Comme un cours pour débutants

Revenons aux conditions du modèle. Peter part du principe que toutes les entreprises ont une forme pyramidale, c’est-à-dire que le nombre de titulaires de postes diminue à mesure que le niveau hiérarchique augmente. Dans son modèle, tous les postes sont définis avec précision et les tâches qui les accompagnent sont immuables. De plus, les activités associées à un poste en particulier sont très différentes de celles du poste supérieur. Il est clair que dans le monde du travail actuel, des conditions aussi extrêmes sont rarement remplies. Dans la plupart des entreprises, il est très utile de bien maîtriser les tâches des niveaux hiérarchiques inférieurs, et l’ascension linéaire et régulière est beaucoup plus rare aujourd’hui qu’il y a 60 ans. Les gens changent beaucoup plus souvent d’emploi, ils commencent quelque chose de nouveau et surtout - ils sont capables d’apprendre. C’est là que réside l’erreur du principe de Peter : les gens sont capables d’apprendre. Ils s’adaptent à la nouvelle situation. Ou mieux encore, ils adaptent leur poste à leurs propres capacités.

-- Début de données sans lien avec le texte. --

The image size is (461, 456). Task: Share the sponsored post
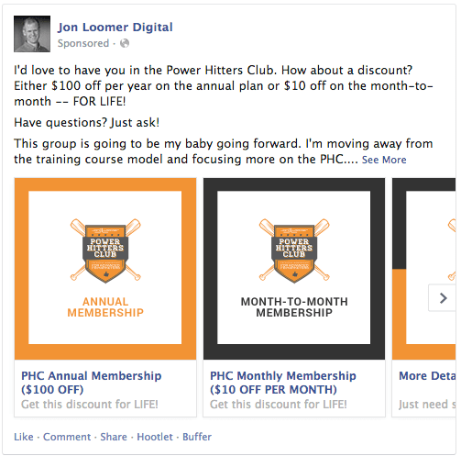114,437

Mais alors pourquoi devrait-on encore se préoccuper du principe de Peter aujourd’hui ? On peut le considérer comme une introduction à un sujet complexe, une sorte de cours pour débutants. Les failles dans le système existent toujours, mais qui sait, le monde du travail d’aujourd’hui doit peut-être des remerciements aux observations astucieuses de Laurence J. Peter. Car l’hiérarchologie, telle que Peter l’a décrite il y a presque 60 ans n’existe plus aujourd’hui, pas même dans le service public.
 

Autres raisons de promotions injustifiées

 

Heureusement, Laurence Peter a tout un éventail de cas particuliers pour appliquer son principe à encore plus de cas. Les plus intéressants sont ceux dans lesquels même des employé.e.s incompétent.e.s dans le poste qu’ils occupent obtiennent une promotion.

La sublimation percutante est une sorte de motivation pour tous les autres. La promotion d’un.e incompétent.e est censée faire naître l’espoir que d’autres obtiendront bientôt une promotion aussi.

L’inversion de Peter. Dans ce cas, la promotion d’un.e. incapable dépend de son respect rigoureux des règles. Le sens de la règle est poussé ad absurdum. En fait, les règles ont été créées pour accroître la productivité. Mais dans ce cas pratique, le respect des règles devient plus important que la productivité, qui souffre en outre d’une observation obsessive et rigoureuse des règles bureaucratiques.

L’arabesque latérale consiste à promouvoir une personne pour la mettre à l’écart. En créant un poste qui semble intéressant, on retire la personne incapable du poste où elle pourrait nuire.